文本摘录
____________

我正在尝试使用AJAX,javascript和php将表单数据发布到我的mysql数据库。这是我的代码。显示我的PHP代码底部的“表单已成功提交”消息,但是当我通过phpmyadmin检查数据库时,新记录不在表中。
HTML标记:
<!DOCTYPE html>
<html>
<head>
<title>Submit Form Using AJAX PHP and javascript</title>
<script src="http://ajax.googleapis.com/ajax/libs/jquery/1.11.0/jquery.min.js"></script>
<link href="css/style.css" rel="stylesheet">
<script src="script.js"></script>
</head>
<body>
<div id="mainform">
<div class="innerdiv">
<h2>Submit Form Using AJAX,PHP and javascript</h2>
<!-- Required Div Starts Here -->
<form id="form" name="form">
<h3>Fill Your Information!</h3>
<div>
<label>Name :</label>
<input id="name" type="text">
<label>Email :</label>
<input id="email" type="text">
<label>Password :</label>
<input id="password" type="password">
<label>Contact No :</label>
<input id="contact" type="text">
<input id="submit" onclick="myFunction()" type="button" value="Submit">
</div>
</form>
<div id="clear"></div>
</div>
<div id="clear"></div>
</div>
</body>
</html>
Javascript代码:
function myFunction() {
var name = document.getElementById("name").value;
var email = document.getElementById("email").value;
var password = document.getElementById("password").value;
var contact = document.getElementById("contact").value;
// Returns successful data submission message when the entered information is stored in database.
var dataString = 'name1=' + name + '&email1=' + email + '&password1=' + password + '&contact1=' + contact;
if (name == '' || email == '' || password == '' || contact == '') {
alert("Please Fill All Fields");
} else {
// AJAX code to submit form.
$.ajax({
type: "POST",
url: "ajaxjs.php",
data: dataString,
cache: false,
success: function(html) {
alert(html);
}
});
}
return false;
}
PHP:
<?php
// Fetching Values From URL
$name2 = $_POST['name1'];
$email2 = $_POST['email1'];
$password2 = $_POST['password1'];
$contact2 = $_POST['contact1'];
$connection = mysqli_connect("localhost", "username","password","mydba"); // Establishing Connection with Server..

____________

练习说明
将上面这篇关于AJAX提交表单的帖子从“var dataString = 'name1='”起、到“to submit form.”为止(含这两处)的部分重写一遍，并把其中的“dataString”替换成“postData”。

____________

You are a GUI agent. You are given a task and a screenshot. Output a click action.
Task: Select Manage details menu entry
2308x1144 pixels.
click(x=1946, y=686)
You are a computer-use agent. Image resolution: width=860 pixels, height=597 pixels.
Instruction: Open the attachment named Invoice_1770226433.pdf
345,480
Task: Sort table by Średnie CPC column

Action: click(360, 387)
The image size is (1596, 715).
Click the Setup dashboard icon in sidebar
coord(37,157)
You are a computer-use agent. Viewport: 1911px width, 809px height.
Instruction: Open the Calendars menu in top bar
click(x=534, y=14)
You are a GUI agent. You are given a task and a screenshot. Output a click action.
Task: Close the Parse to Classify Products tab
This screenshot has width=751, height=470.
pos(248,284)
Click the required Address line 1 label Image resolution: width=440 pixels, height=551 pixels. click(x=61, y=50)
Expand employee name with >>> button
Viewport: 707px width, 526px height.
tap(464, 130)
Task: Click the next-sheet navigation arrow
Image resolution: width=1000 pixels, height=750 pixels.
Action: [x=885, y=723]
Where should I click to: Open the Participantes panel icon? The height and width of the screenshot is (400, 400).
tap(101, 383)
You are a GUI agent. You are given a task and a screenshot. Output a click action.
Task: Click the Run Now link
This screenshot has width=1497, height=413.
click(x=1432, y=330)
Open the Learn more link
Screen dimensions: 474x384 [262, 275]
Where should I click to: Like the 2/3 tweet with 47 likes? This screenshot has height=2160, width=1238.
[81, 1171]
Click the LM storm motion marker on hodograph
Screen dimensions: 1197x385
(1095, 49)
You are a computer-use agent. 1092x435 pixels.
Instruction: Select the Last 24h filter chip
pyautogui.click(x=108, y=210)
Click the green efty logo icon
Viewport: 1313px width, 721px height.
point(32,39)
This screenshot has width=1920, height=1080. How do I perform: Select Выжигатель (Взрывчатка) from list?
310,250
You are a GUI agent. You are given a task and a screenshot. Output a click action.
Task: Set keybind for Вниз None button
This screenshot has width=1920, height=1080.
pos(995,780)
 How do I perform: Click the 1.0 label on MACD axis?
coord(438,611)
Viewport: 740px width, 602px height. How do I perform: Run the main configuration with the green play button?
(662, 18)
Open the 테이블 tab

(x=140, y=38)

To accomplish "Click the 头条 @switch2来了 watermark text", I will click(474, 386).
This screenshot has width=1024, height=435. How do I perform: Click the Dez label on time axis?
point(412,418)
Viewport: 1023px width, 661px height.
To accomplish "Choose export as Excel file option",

____________

作答内容
var postData = 'name1=' + name + '&email1=' + email + '&password1=' + password + '&contact1=' + contact;
if (name == '' || email == '' || password == '' || contact == '') {
alert("Please Fill All Fields");
} else {
// AJAX code to submit form.